For much of the United States, September played out as follows: Rain tonight, followed by more rain in the morning. Watch for occasional drizzle and downpours, which will be interspersed with rain.

“It really worked out to be an odd September. It’s been a very wet month for two-thirds of the country,” says Jon Gottschalck, the chief of operations at the Climate Prediction Center in the National Weather Service.

So, what gives? Gottschalck told me that all this abnormal amount of moisture can’t be blamed on any one weather factor. What makes September “odd,” he said, is that the cause of the rain tended to vary by region.

In the north, much of the woe can be blamed on the jet stream, the high-atmospheric river of air that whisks storms across the country. The stream has spent most of the month unusually far north, lingering in Southern Canada, and moving very little air across the continental United States. So storms have tended to crawl across the country, dropping more rain on fewer places before they make it to sea. This northern jet stream also blocked drier, cooler pockets of air from making it to the United States.

In the upper Midwest, that helped lead to stalled-out rainstorms and dangerous flooding earlier this month. A slow-moving storm system also led to record rainfall and flash flooding in Oklahoma this weekend, killing one. (Meanwhile, the northerly jet stream has brought a rare bout of tornadoes to Ontario and Southern Canada.)

In the southern half of the country, Tropical Storm Gordon brought torrential rains to Alabama and Mississippi. Waves of moisture wafted across the Gulf of Mexico and dumped their contents on Southern Texas. And Hurricane Florence brought pounding rains from the Carolinas to the Great Lakes.

[What 35 inches of rain dredges up]

Records fell accordingly. Dallas-Forth Worth has received four times as much rain as normal this month, breaking a 1932 record. Washington, D.C., has not only seen a top-five September for rainfall, but a record-challenging year. The nation’s capital has seen almost twice as much rain in 2018 as famously dreary London. And large swaths of the Appalachians are likely experiencing their wettest-ever September.

Of course, cities across southeastern North Carolina also just had their rainiest month ever, as a set of 1877 records buckled under the endless torrents of Florence. Wilmington, North Carolina, was already enduring a wet year—it surpassed its annual average rainfall totals all the way back in early August—before it saw 30 inches of rain in this month’s storm.

Some of this record-shattering weather may presage what is to come. Large rainfall events have gotten more common across most of the United States since the beginning of the 20th century, according to the National Climate Assessment. The same report also projected them to get even more intense and frequent in the decades to come, especially in the Northeast.

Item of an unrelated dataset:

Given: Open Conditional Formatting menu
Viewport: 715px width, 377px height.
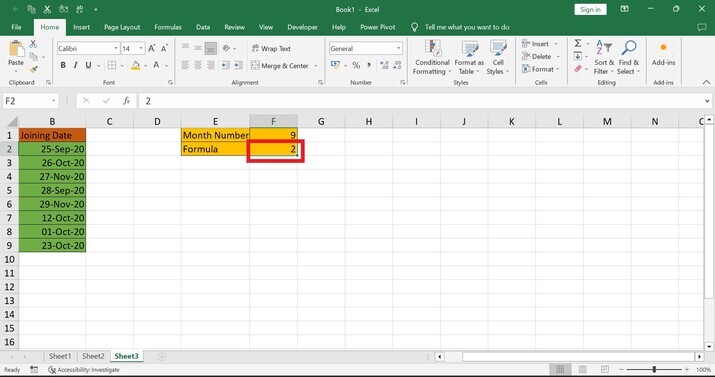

But there is good news, at least in the short term: “There does appear to be a change,” Gottschalck said. The jet stream is pushing south, meaning that storms will likely begin to pick up speed as they move across the continent. “We should start to see some colder air and frost and freezing get into the northern Plains and Rockies,” he added.

So it will get drier. But it will also, soon enough, get colder.